WRITTEN PROBLEM 1 –
Copy the stretch of the article on homelessness in Los Angeles from "The number of people" through "according to RAND.".

TEXT SEGMENT –
• • • •

The number of people living without homes in three Los Angeles neighborhoods that for decades have had large homeless populations was flat last year, but those sleeping on the streets without encampments — “rough sleeping” — reached the highest amount in four years, the research organization RAND Corp. announced Friday.
The Santa Monica-based nonprofit released the 2025 Los Angeles Longitudinal Enumeration and Demographic Survey, or LA LEADS last week, reporting that the combined number of unsheltered residents in Hollywood, Skid Row and Venice remained statistically the same between December 2024 and January 2026.
However, researchers found that rough sleeping increased 20% to the highest level in four years. The term identifies the number of unhoused individuals who sleep on the streets without a tent, vehicle or other form of shelter, according to RAND.
“The total count held steady in 2025, but the makeup of the population continued to shift substantially,” Louis Abramson, the study’s lead author and adjunct researcher at RAND, said in a statement. “Compared to a year ago, more people are sleeping completely unsheltered, more spread out geographically, and with fewer connections to the systems that contributed to the prior year’s progress.”

• • • •

GIVEN INFORMATION –
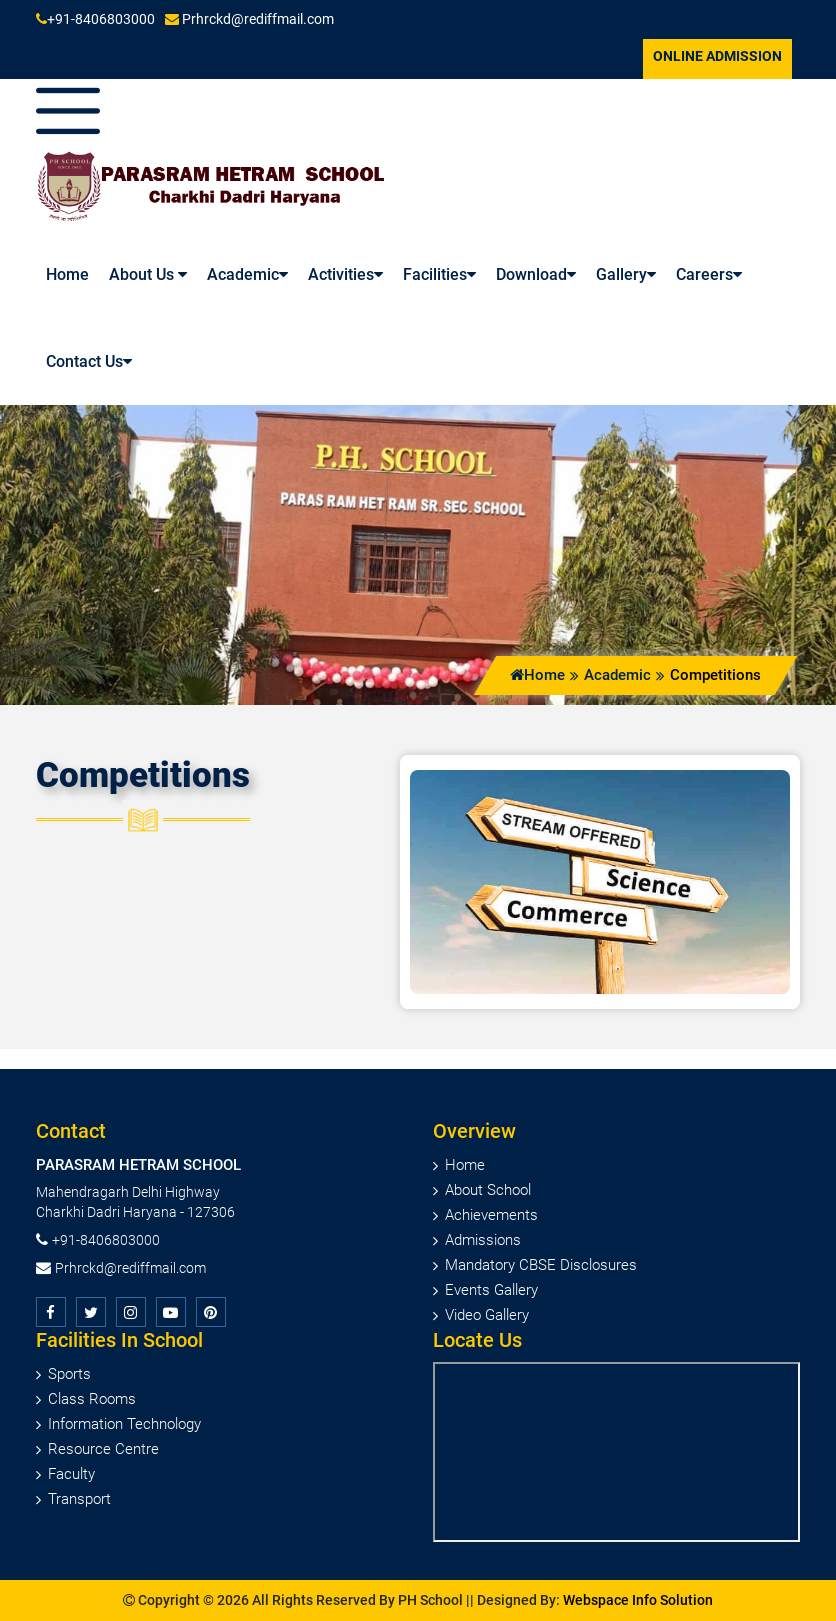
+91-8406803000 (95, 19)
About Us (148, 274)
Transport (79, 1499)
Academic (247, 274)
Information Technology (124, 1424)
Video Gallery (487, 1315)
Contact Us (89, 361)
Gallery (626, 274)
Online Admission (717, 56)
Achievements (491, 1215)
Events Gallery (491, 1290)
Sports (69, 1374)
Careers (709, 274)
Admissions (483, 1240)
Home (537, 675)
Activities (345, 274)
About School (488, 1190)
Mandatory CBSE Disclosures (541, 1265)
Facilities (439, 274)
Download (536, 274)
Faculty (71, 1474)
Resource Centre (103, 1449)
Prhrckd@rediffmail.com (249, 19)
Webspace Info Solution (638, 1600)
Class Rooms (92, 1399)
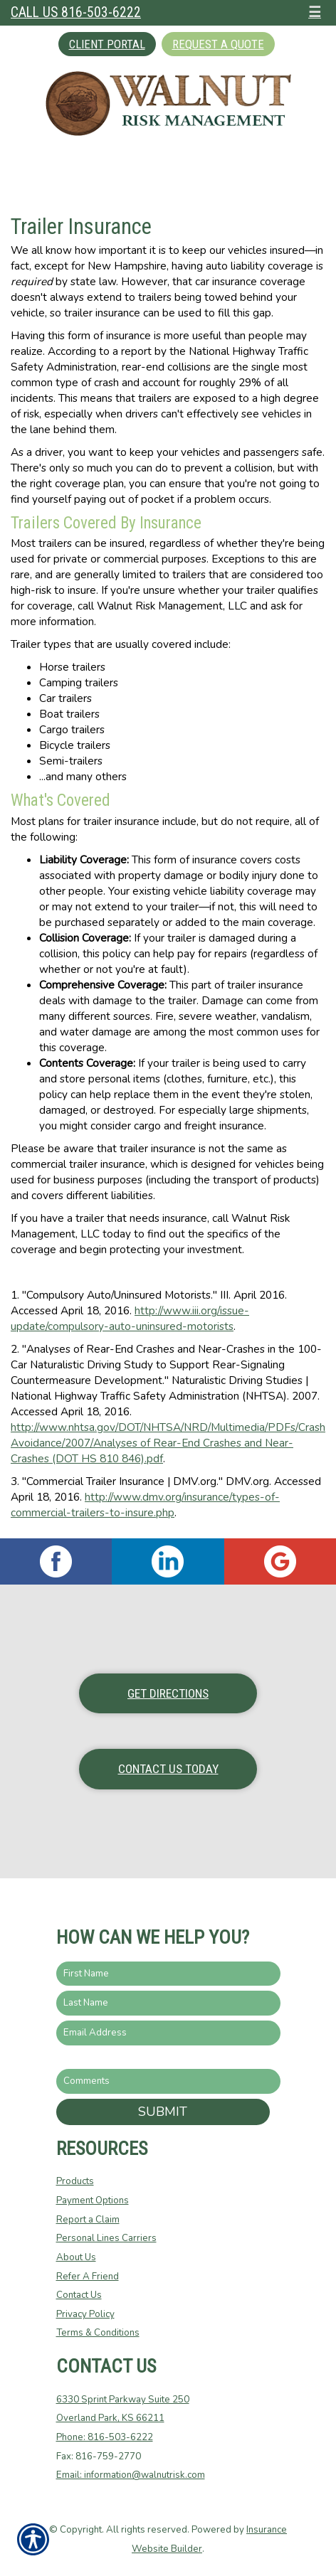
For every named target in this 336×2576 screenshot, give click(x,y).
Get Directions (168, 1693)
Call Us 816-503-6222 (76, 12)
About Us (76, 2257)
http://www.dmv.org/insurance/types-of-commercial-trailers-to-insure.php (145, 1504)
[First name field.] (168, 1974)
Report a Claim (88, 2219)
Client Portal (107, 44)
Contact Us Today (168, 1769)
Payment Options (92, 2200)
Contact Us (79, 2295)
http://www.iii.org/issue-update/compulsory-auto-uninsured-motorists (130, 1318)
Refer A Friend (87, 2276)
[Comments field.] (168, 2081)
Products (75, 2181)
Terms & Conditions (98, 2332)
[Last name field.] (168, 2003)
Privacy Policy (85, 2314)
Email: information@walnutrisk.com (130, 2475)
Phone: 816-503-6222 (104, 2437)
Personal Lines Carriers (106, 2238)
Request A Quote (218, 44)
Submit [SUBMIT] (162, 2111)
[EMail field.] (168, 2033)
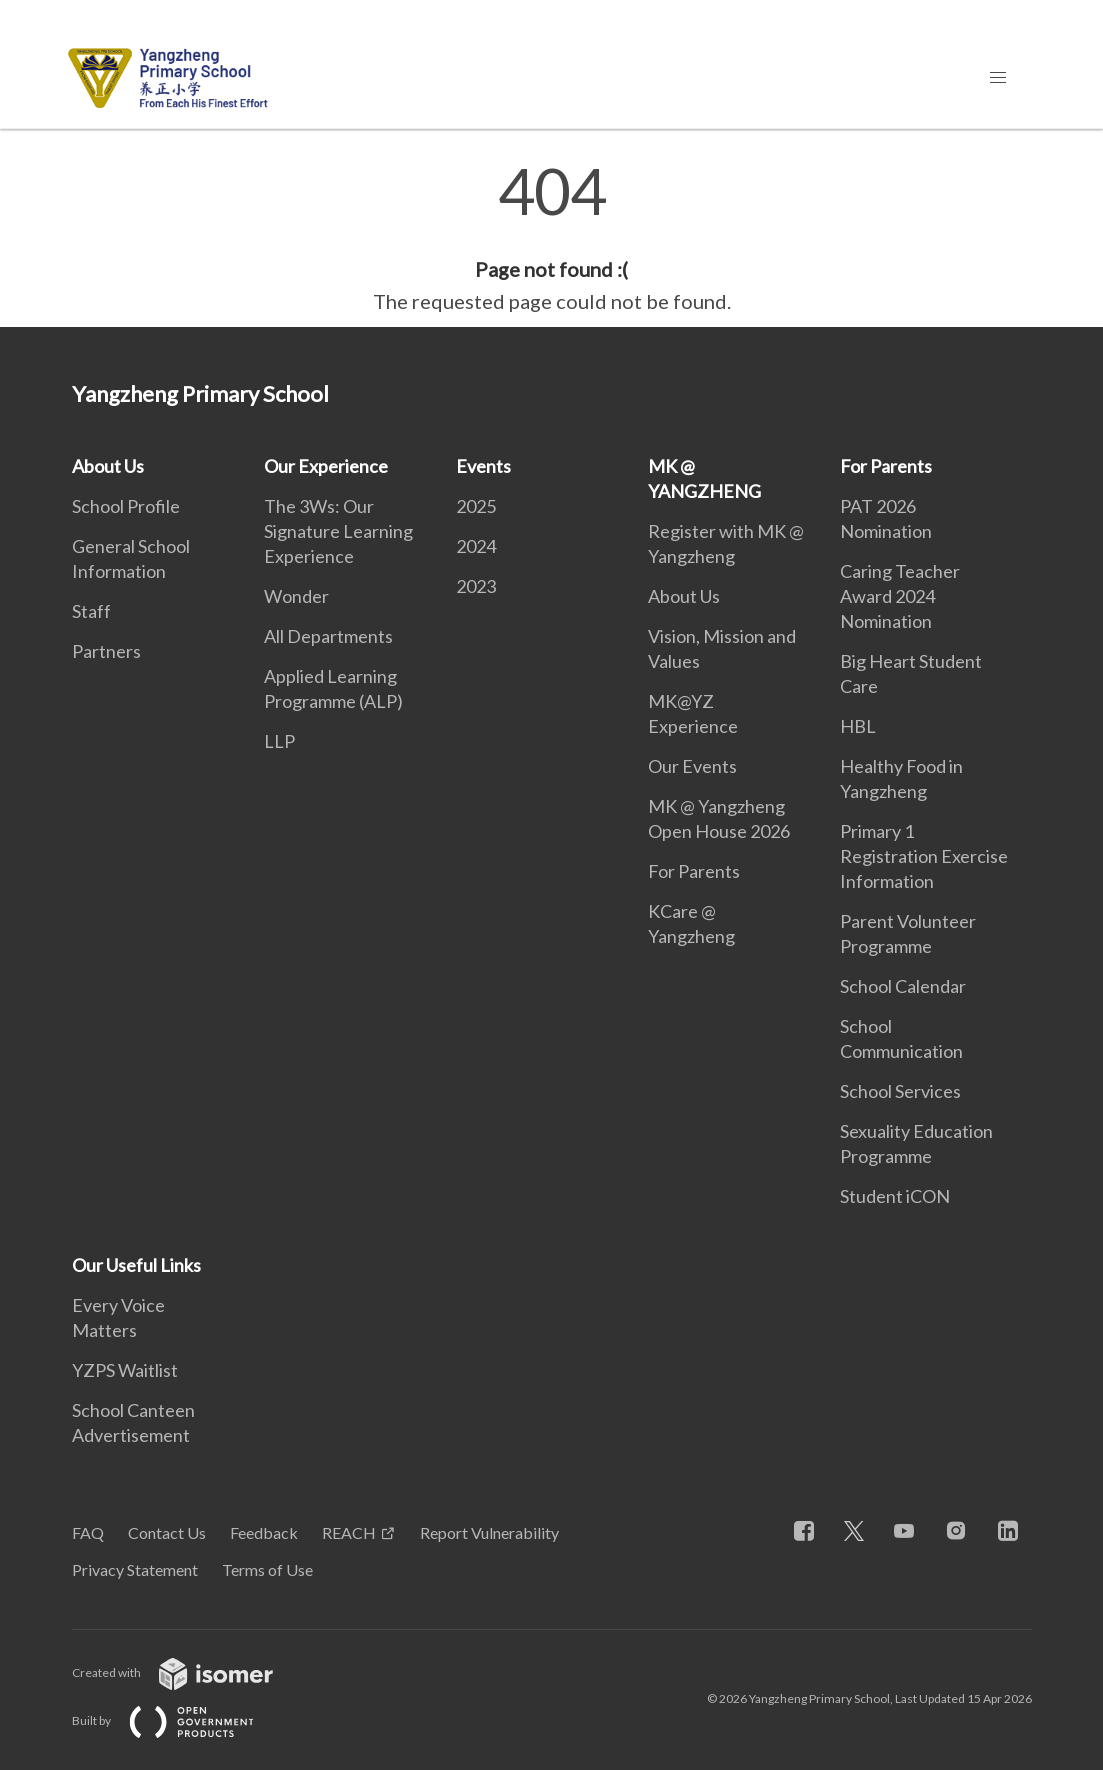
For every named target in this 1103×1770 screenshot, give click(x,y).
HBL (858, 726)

• • • •

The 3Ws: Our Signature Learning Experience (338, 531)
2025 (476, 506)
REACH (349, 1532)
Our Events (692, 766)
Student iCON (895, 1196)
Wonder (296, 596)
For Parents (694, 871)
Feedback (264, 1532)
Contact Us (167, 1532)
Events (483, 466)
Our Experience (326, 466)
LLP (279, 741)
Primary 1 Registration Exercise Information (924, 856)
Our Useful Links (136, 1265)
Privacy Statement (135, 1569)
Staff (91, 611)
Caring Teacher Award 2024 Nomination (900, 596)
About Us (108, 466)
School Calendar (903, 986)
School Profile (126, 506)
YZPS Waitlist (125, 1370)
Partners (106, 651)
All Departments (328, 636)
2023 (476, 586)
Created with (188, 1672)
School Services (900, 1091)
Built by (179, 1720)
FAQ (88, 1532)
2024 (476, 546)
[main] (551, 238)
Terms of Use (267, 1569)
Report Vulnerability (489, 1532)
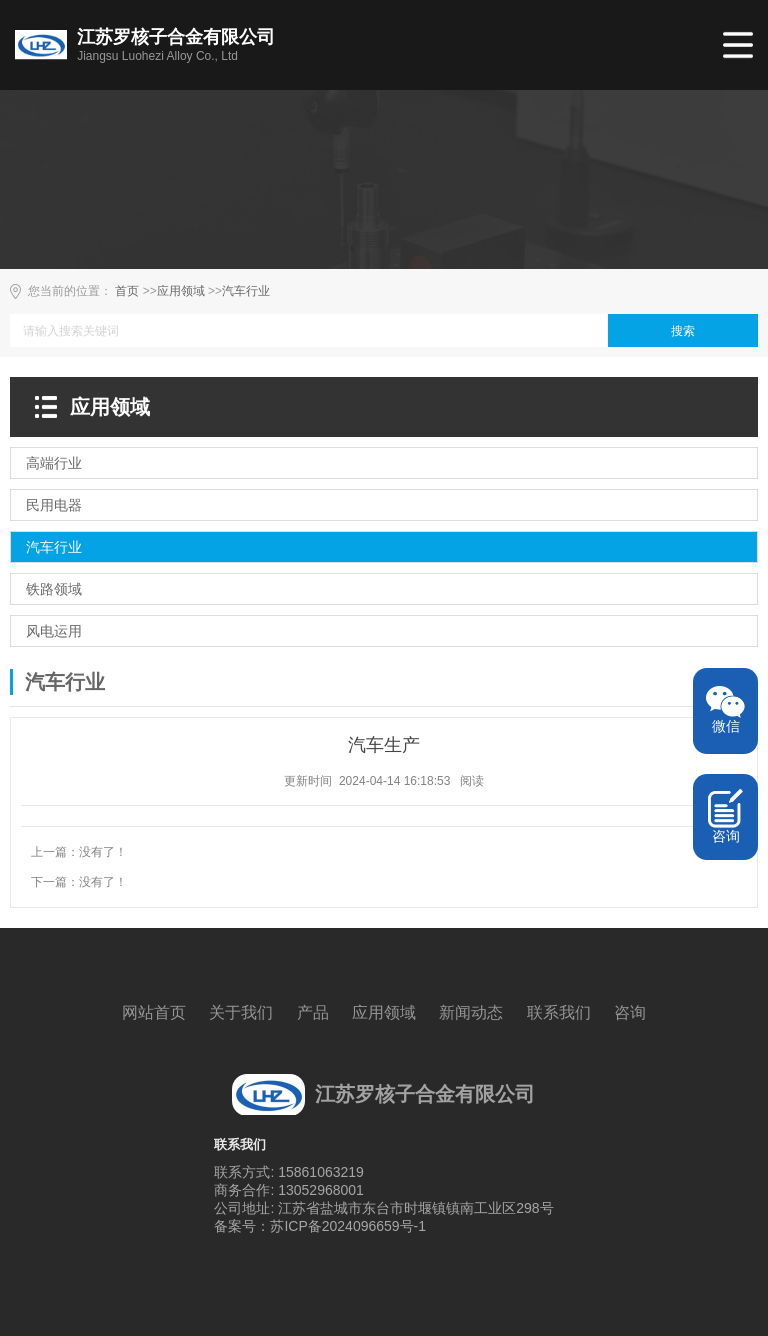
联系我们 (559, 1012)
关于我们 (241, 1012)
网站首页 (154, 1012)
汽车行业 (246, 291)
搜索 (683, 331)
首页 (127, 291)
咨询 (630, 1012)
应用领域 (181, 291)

• • • •

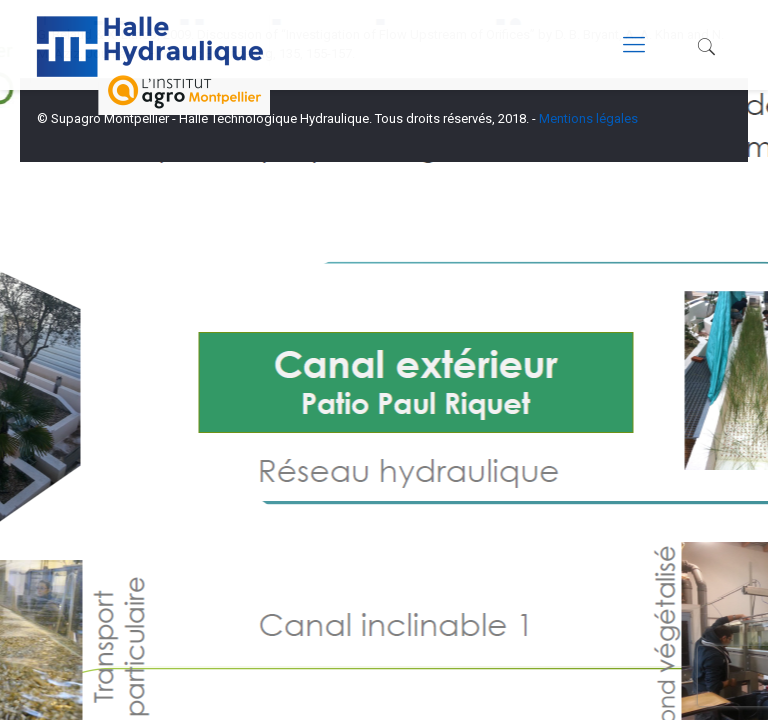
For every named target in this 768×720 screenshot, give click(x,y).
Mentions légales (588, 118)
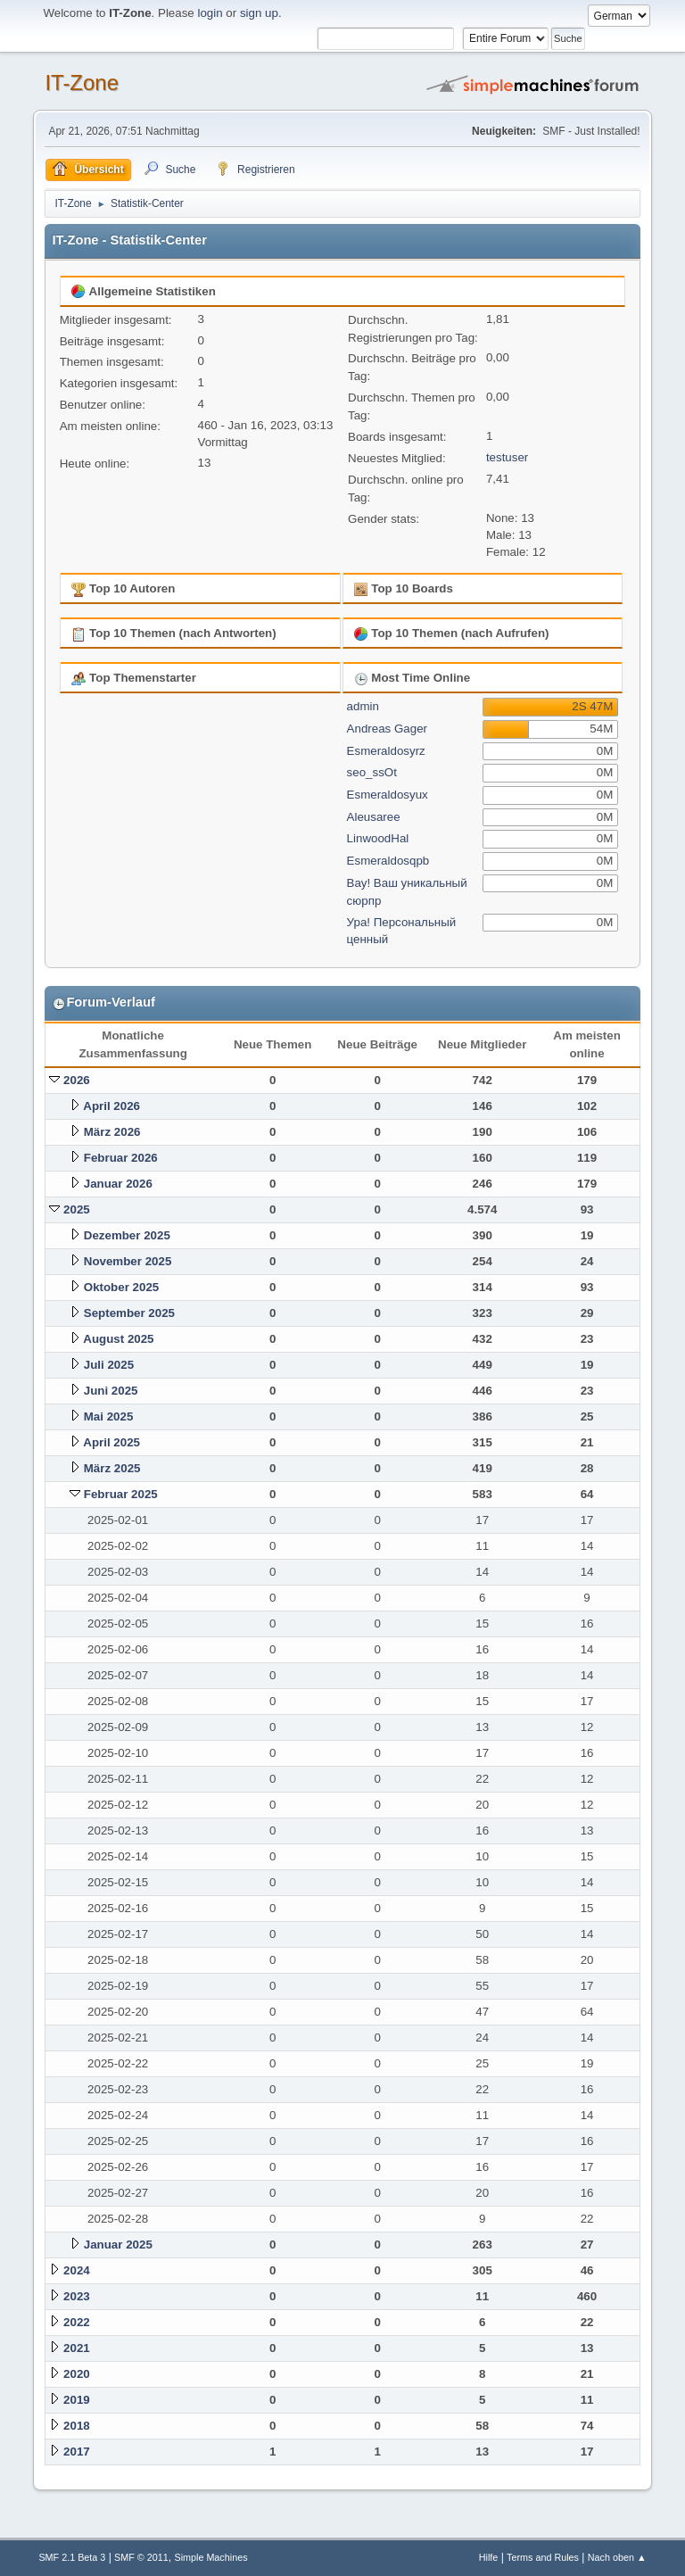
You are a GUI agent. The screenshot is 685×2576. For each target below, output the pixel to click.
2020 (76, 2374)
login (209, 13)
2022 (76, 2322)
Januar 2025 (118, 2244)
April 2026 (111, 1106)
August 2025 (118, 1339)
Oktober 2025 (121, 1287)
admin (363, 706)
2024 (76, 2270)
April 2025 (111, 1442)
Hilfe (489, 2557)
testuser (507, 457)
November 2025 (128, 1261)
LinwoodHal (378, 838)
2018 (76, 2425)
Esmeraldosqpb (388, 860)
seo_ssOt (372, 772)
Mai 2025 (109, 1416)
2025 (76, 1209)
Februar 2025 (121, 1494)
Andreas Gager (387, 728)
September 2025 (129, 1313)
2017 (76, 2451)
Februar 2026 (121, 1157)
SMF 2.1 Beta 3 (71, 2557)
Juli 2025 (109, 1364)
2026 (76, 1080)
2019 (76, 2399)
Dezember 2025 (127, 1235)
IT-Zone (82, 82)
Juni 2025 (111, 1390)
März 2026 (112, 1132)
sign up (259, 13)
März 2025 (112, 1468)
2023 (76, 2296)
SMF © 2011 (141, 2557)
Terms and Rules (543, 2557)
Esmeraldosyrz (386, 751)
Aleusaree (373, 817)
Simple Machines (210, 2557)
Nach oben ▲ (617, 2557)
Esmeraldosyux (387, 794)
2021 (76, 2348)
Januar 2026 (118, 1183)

• • • •

WRITTEN PROBLEM 2 –
In the records, rewrite the stretch from the line containing "Academic (247, 274)" through the line containing "Class Rooms (92, 1399)", changing "Gallery" to "Album" and leaving everything else as it is. Return only those lines.

REPLY 1 –
The number of people living without homes in three Los Angeles neighborhoods that for decades have had large homeless populations was flat last year, but those sleeping on the streets without encampments — “rough sleeping” — reached the highest amount in four years, the research organization RAND Corp. announced Friday.
The Santa Monica-based nonprofit released the 2025 Los Angeles Longitudinal Enumeration and Demographic Survey, or LA LEADS last week, reporting that the combined number of unsheltered residents in Hollywood, Skid Row and Venice remained statistically the same between December 2024 and January 2026.
However, researchers found that rough sleeping increased 20% to the highest level in four years. The term identifies the number of unhoused individuals who sleep on the streets without a tent, vehicle or other form of shelter, according to RAND.

REPLY 2 –
Academic (247, 274)
Information Technology (124, 1424)
Video Album (487, 1315)
Contact Us (89, 361)
Album (626, 274)
Online Admission (717, 56)
Achievements (491, 1215)
Events Album (491, 1290)
Sports (69, 1374)
Careers (709, 274)
Admissions (483, 1240)
Home (537, 675)
Activities (345, 274)
About School (488, 1190)
Mandatory CBSE Disclosures (541, 1265)
Facilities (439, 274)
Download (536, 274)
Faculty (71, 1474)
Resource Centre (103, 1449)
Prhrckd@rediffmail.com (249, 19)
Webspace Info Solution (638, 1600)
Class Rooms (92, 1399)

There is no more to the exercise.